◆ Textauszug ◆
○ ○ ○ ○ ○
Er war schon immer handwerklich interessiert, er hat immer gerne etwas hergestellt. Für Felix Maier stand schnell fest: Ein Job im Büro kam für ihn nicht in Frage. „Ich finde die Arbeiten mit Holz oder mit anderen Werkstoffen sehr interessant“, sagt der aktuelle Auszubildende der Schreinerei Sötje. Die grundsätzliche Motivation, im Handwerk zu arbeiten, sich fundiert ausbilden zu lassen, fasst er mit einem Satz zusammen: „Am Ende des Tages hat man immer etwas vor sich, dass man selbst erschaffen hat.“ Wenn das Holzstück noch mit Rinde angeliefert wird und später daraus eine Treppenstufe entsteht, sei das ein sehr schönes Gefühl.
Drei Jahre Ausbildung, Lossprechung und Gesellenbrief: „In diesem Beruf möchte ich bleiben, es steht allerdings noch nicht fest, wie es dann weitergeht“, sagt Felix Maier. In Verbindung mit seinem Abitur schwebe ihm eine Weiterbildung im Beruf vor: Studium, Meisterschule - im Betrieb werde darüber gesprochen, welche Möglichkeiten zur Auswahl stehen.
○ ○ ○ ○ ○
◆ Datenteil ◆
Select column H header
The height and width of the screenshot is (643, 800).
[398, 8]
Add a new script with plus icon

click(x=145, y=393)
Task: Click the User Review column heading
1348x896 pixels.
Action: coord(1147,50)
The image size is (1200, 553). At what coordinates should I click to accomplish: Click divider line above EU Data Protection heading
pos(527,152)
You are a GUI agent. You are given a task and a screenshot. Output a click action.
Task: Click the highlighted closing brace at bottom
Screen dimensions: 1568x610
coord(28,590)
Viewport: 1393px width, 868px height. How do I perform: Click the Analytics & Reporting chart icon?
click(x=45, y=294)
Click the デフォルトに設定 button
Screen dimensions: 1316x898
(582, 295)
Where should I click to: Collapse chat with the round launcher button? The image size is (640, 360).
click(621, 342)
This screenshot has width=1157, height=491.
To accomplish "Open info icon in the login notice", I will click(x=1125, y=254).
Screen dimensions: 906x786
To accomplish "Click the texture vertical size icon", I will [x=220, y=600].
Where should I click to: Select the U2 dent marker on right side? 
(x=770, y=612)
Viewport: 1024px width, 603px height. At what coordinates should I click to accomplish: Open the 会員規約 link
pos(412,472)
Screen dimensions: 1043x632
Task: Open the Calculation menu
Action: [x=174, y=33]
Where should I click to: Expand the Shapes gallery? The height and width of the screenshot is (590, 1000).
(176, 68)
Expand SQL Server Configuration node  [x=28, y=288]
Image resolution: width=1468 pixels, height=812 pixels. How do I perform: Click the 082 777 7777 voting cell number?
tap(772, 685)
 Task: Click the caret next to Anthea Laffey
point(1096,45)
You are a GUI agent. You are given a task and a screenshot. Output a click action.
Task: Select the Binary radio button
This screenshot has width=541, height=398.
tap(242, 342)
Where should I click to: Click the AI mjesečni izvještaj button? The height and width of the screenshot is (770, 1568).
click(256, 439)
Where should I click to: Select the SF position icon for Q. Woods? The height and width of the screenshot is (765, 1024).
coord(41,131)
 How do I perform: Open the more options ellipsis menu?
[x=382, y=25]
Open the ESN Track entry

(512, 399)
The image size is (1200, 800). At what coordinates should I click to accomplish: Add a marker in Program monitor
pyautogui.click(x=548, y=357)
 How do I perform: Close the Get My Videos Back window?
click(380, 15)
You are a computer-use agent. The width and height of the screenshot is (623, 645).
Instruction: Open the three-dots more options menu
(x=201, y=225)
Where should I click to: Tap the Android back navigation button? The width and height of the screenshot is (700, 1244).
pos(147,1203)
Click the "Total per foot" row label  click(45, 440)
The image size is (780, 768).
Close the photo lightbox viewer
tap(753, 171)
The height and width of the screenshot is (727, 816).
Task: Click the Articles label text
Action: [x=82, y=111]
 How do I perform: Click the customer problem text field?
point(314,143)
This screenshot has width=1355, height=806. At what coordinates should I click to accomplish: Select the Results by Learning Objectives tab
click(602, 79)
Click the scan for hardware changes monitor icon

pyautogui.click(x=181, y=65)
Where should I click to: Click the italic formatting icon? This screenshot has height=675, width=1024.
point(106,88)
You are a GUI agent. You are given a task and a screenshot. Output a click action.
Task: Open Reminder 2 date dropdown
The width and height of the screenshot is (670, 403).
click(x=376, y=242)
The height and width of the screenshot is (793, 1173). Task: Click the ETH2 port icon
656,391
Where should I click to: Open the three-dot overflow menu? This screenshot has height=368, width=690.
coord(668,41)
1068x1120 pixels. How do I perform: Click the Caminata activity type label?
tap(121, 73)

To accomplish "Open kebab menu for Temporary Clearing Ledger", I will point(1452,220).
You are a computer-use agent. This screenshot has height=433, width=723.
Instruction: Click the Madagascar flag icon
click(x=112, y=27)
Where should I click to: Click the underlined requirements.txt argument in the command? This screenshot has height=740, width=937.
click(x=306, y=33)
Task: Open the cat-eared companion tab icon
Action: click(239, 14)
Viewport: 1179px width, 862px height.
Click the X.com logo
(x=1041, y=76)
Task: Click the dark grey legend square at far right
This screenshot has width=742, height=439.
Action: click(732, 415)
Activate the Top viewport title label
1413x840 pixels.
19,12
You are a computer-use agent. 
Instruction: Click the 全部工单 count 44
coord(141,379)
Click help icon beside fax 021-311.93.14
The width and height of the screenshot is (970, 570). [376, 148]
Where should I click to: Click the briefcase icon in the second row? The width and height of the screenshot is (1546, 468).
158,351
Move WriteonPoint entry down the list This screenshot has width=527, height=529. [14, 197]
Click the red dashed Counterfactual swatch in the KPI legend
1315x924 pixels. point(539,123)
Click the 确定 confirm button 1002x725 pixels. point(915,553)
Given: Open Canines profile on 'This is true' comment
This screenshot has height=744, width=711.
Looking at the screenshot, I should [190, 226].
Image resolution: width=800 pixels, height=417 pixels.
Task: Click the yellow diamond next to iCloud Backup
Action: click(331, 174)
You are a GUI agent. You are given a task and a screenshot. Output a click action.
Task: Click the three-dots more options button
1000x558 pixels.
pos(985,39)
○ ○ ○ ○ ○
◆ Arbeitsaufträge ◆
1. In welchem Betrieb macht Felix Maier laut dem Textauszug seine Ausbildung?
2. Fasse den Textauszug bitte in zwei Sätzen zusammen.
3. Erkläre in ein bis zwei Sätzen, was Felix Maier laut dem Textauszug zur Arbeit im Handwerk motiviert.

◆ Lösungen ◆
1. In der Schreinerei Sötje.

2. Felix Maier, Auszubildender der Schreinerei Sötje, wollte nie im Büro arbeiten und schätzt am Handwerk, am Ende des Tages etwas selbst Erschaffenes vor sich zu haben. Nach der dreijährigen Ausbildung und dem Gesellenbrief möchte er im Beruf bleiben und denkt mit seinem Abitur an eine Weiterbildung wie Studium oder Meisterschule, über die im Betrieb gesprochen wird.

3. Er findet die Arbeit mit Holz und anderen Werkstoffen interessant, und am Ende des Tages hat er immer etwas vor sich, das er selbst erschaffen hat. Wenn etwa aus einem mit Rinde angelieferten Holzstück eine Treppenstufe entsteht, ist das für ihn ein sehr schönes Gefühl.